## Goal of the exercise
Please copy the following lines exactly as they appear.

----

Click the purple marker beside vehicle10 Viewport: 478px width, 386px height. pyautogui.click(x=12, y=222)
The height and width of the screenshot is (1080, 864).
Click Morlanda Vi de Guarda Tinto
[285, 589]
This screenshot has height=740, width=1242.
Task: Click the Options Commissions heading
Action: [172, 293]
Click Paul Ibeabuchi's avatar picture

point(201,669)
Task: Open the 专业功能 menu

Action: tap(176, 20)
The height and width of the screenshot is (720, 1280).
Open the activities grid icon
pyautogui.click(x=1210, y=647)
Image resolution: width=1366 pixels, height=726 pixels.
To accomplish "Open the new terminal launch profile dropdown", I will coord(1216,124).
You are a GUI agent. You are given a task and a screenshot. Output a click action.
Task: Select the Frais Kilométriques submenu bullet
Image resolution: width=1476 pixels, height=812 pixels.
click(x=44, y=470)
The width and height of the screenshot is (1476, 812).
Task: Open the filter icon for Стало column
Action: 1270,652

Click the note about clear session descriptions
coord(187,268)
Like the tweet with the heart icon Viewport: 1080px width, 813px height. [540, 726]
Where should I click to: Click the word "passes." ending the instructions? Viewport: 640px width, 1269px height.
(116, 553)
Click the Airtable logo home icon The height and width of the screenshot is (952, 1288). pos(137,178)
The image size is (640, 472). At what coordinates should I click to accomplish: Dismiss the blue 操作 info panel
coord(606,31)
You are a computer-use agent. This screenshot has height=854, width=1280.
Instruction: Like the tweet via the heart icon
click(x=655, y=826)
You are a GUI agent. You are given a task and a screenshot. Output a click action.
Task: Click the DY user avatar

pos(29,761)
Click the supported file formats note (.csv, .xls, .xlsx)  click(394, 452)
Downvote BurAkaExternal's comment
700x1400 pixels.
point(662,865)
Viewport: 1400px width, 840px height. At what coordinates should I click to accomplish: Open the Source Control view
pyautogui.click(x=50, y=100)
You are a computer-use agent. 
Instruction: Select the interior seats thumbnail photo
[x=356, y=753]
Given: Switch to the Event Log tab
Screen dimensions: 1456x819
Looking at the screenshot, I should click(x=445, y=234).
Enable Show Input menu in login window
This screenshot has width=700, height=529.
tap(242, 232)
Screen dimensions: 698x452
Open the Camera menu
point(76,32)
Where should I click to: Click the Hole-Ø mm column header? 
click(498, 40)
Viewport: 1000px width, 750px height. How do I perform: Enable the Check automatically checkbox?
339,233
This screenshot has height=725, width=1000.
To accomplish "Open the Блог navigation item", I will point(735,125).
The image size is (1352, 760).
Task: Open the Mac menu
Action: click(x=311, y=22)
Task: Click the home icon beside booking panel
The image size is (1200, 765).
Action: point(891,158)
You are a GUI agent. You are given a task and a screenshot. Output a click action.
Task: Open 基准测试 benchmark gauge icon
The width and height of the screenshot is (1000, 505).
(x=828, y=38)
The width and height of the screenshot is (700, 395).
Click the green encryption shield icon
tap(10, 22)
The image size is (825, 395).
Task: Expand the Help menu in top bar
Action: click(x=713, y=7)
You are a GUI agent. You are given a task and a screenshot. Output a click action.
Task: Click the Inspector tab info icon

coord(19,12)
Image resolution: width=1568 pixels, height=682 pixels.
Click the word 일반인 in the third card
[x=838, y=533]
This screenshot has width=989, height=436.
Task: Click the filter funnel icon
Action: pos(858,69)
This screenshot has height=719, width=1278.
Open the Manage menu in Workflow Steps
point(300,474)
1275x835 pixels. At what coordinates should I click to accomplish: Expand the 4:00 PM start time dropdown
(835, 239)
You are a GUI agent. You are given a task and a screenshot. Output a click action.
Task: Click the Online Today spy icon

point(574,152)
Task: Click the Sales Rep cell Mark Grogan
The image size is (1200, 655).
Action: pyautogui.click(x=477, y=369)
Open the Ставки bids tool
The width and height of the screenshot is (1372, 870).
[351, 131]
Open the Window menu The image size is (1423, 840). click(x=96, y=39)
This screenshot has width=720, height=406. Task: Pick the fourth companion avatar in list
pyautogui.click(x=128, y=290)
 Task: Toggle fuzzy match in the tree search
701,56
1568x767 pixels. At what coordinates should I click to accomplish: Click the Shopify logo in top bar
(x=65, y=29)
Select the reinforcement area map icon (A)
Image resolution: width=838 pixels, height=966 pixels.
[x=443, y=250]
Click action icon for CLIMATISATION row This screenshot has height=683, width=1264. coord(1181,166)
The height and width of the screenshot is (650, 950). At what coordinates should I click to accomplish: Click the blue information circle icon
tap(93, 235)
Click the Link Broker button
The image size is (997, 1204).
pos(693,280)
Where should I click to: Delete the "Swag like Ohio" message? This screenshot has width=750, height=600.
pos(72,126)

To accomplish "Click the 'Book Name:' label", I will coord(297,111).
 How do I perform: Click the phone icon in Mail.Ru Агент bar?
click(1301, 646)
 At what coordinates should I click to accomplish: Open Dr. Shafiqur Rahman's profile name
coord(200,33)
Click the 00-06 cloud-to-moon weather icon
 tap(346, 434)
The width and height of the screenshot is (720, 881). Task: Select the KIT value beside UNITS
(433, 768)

----

## The result
Click the purple marker beside vehicle10 Viewport: 478px width, 386px height. pyautogui.click(x=12, y=222)
The height and width of the screenshot is (1080, 864).
Click Morlanda Vi de Guarda Tinto
[285, 589]
This screenshot has height=740, width=1242.
Task: Click the Options Commissions heading
Action: [172, 293]
Click Paul Ibeabuchi's avatar picture

point(201,669)
Task: Open the 专业功能 menu

Action: tap(176, 20)
The height and width of the screenshot is (720, 1280).
Open the activities grid icon
pyautogui.click(x=1210, y=647)
Image resolution: width=1366 pixels, height=726 pixels.
To accomplish "Open the new terminal launch profile dropdown", I will coord(1216,124).
You are a GUI agent. You are given a task and a screenshot. Output a click action.
Task: Select the Frais Kilométriques submenu bullet
Image resolution: width=1476 pixels, height=812 pixels.
click(x=44, y=470)
The width and height of the screenshot is (1476, 812).
Task: Open the filter icon for Стало column
Action: 1270,652

Click the note about clear session descriptions
coord(187,268)
Like the tweet with the heart icon Viewport: 1080px width, 813px height. [540, 726]
Where should I click to: Click the word "passes." ending the instructions? Viewport: 640px width, 1269px height.
(116, 553)
Click the Airtable logo home icon The height and width of the screenshot is (952, 1288). pos(137,178)
The image size is (640, 472). At what coordinates should I click to accomplish: Dismiss the blue 操作 info panel
coord(606,31)
You are a computer-use agent. This screenshot has height=854, width=1280.
Instruction: Like the tweet via the heart icon
click(x=655, y=826)
You are a GUI agent. You are given a task and a screenshot. Output a click action.
Task: Click the DY user avatar

pos(29,761)
Click the supported file formats note (.csv, .xls, .xlsx)  click(394, 452)
Downvote BurAkaExternal's comment
700x1400 pixels.
point(662,865)
Viewport: 1400px width, 840px height. At what coordinates should I click to accomplish: Open the Source Control view
pyautogui.click(x=50, y=100)
You are a computer-use agent. 
Instruction: Select the interior seats thumbnail photo
[x=356, y=753]
Given: Switch to the Event Log tab
Screen dimensions: 1456x819
Looking at the screenshot, I should click(x=445, y=234).
Enable Show Input menu in login window
This screenshot has width=700, height=529.
tap(242, 232)
Screen dimensions: 698x452
Open the Camera menu
point(76,32)
Where should I click to: Click the Hole-Ø mm column header? 
click(498, 40)
Viewport: 1000px width, 750px height. How do I perform: Enable the Check automatically checkbox?
339,233
This screenshot has height=725, width=1000.
To accomplish "Open the Блог navigation item", I will point(735,125).
The image size is (1352, 760).
Task: Open the Mac menu
Action: click(x=311, y=22)
Task: Click the home icon beside booking panel
The image size is (1200, 765).
Action: point(891,158)
You are a GUI agent. You are given a task and a screenshot. Output a click action.
Task: Open 基准测试 benchmark gauge icon
The width and height of the screenshot is (1000, 505).
(x=828, y=38)
The width and height of the screenshot is (700, 395).
Click the green encryption shield icon
tap(10, 22)
The image size is (825, 395).
Task: Expand the Help menu in top bar
Action: click(x=713, y=7)
You are a GUI agent. You are given a task and a screenshot. Output a click action.
Task: Click the Inspector tab info icon

coord(19,12)
Image resolution: width=1568 pixels, height=682 pixels.
Click the word 일반인 in the third card
[x=838, y=533]
This screenshot has width=989, height=436.
Task: Click the filter funnel icon
Action: pos(858,69)
This screenshot has height=719, width=1278.
Open the Manage menu in Workflow Steps
point(300,474)
1275x835 pixels. At what coordinates should I click to accomplish: Expand the 4:00 PM start time dropdown
(835, 239)
You are a GUI agent. You are given a task and a screenshot. Output a click action.
Task: Click the Online Today spy icon

point(574,152)
Task: Click the Sales Rep cell Mark Grogan
The image size is (1200, 655).
Action: pyautogui.click(x=477, y=369)
Open the Ставки bids tool
The width and height of the screenshot is (1372, 870).
[351, 131]
Open the Window menu The image size is (1423, 840). click(x=96, y=39)
This screenshot has width=720, height=406. Task: Pick the fourth companion avatar in list
pyautogui.click(x=128, y=290)
 Task: Toggle fuzzy match in the tree search
701,56
1568x767 pixels. At what coordinates should I click to accomplish: Click the Shopify logo in top bar
(x=65, y=29)
Select the reinforcement area map icon (A)
Image resolution: width=838 pixels, height=966 pixels.
[x=443, y=250]
Click action icon for CLIMATISATION row This screenshot has height=683, width=1264. coord(1181,166)
The height and width of the screenshot is (650, 950). At what coordinates should I click to accomplish: Click the blue information circle icon
tap(93, 235)
Click the Link Broker button
The image size is (997, 1204).
pos(693,280)
Where should I click to: Delete the "Swag like Ohio" message? This screenshot has width=750, height=600.
pos(72,126)

To accomplish "Click the 'Book Name:' label", I will coord(297,111).
 How do I perform: Click the phone icon in Mail.Ru Агент bar?
click(1301, 646)
 At what coordinates should I click to accomplish: Open Dr. Shafiqur Rahman's profile name
coord(200,33)
Click the 00-06 cloud-to-moon weather icon
 tap(346, 434)
The width and height of the screenshot is (720, 881). Task: Select the KIT value beside UNITS
(433, 768)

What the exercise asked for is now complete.